### Provided data:
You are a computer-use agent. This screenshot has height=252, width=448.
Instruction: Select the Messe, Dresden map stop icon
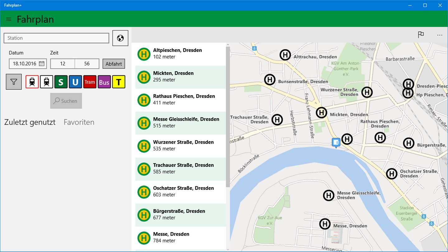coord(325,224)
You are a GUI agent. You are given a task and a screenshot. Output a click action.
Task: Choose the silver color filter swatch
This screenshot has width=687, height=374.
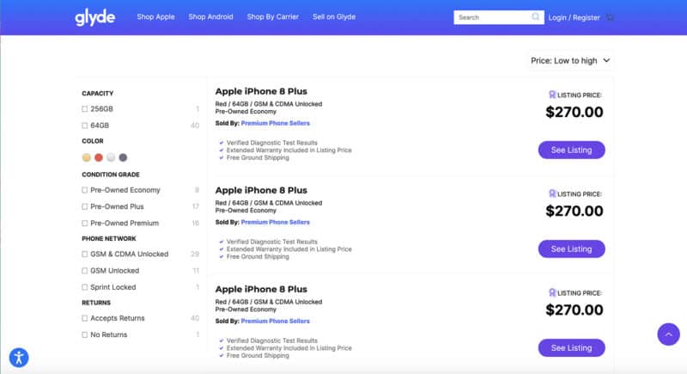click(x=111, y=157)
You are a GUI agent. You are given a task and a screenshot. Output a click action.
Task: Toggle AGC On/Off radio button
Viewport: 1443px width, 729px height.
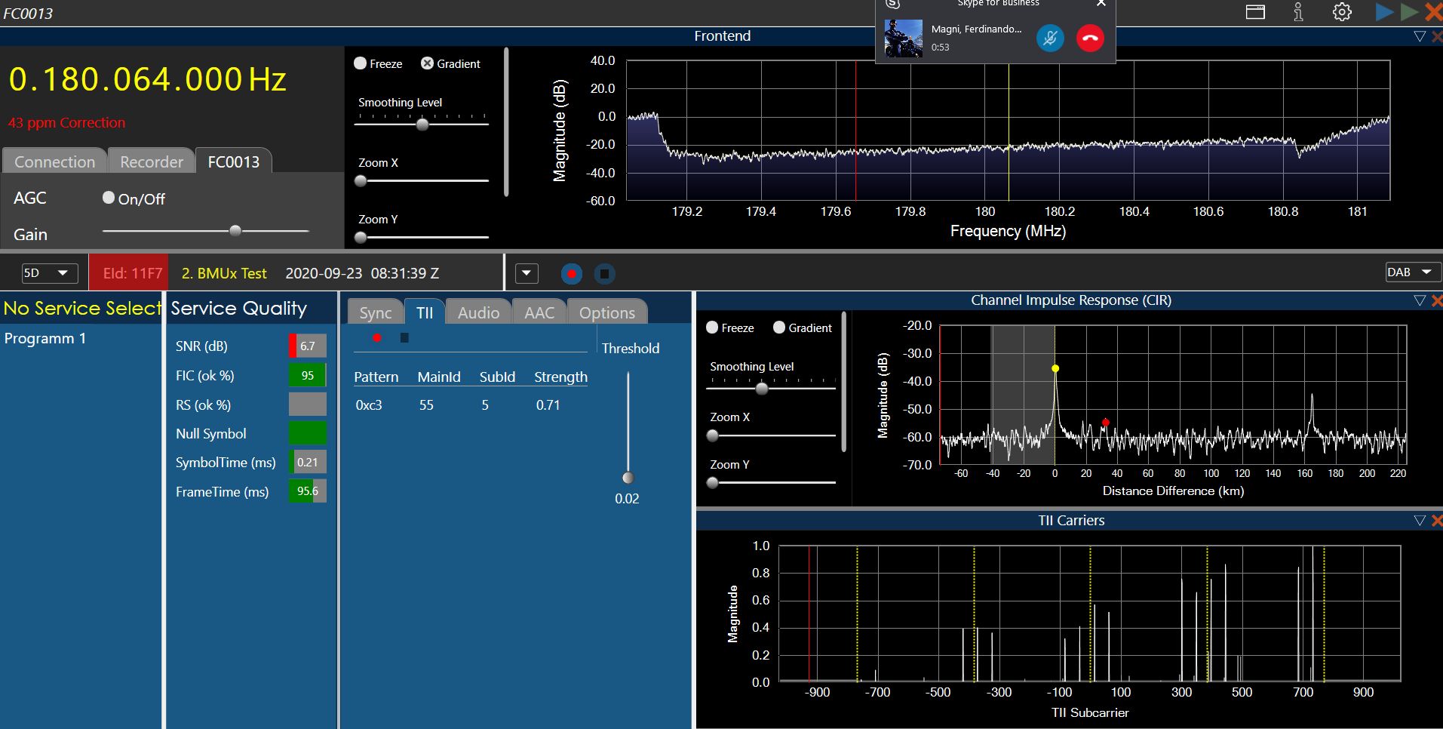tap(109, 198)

### Instructions for the task:
Pull out every line of the data above that contains the string "This", matching case exactly.

### Problem solution:
You are a computer-use agent. This screenshot has height=252, width=448.
This screenshot has width=687, height=374.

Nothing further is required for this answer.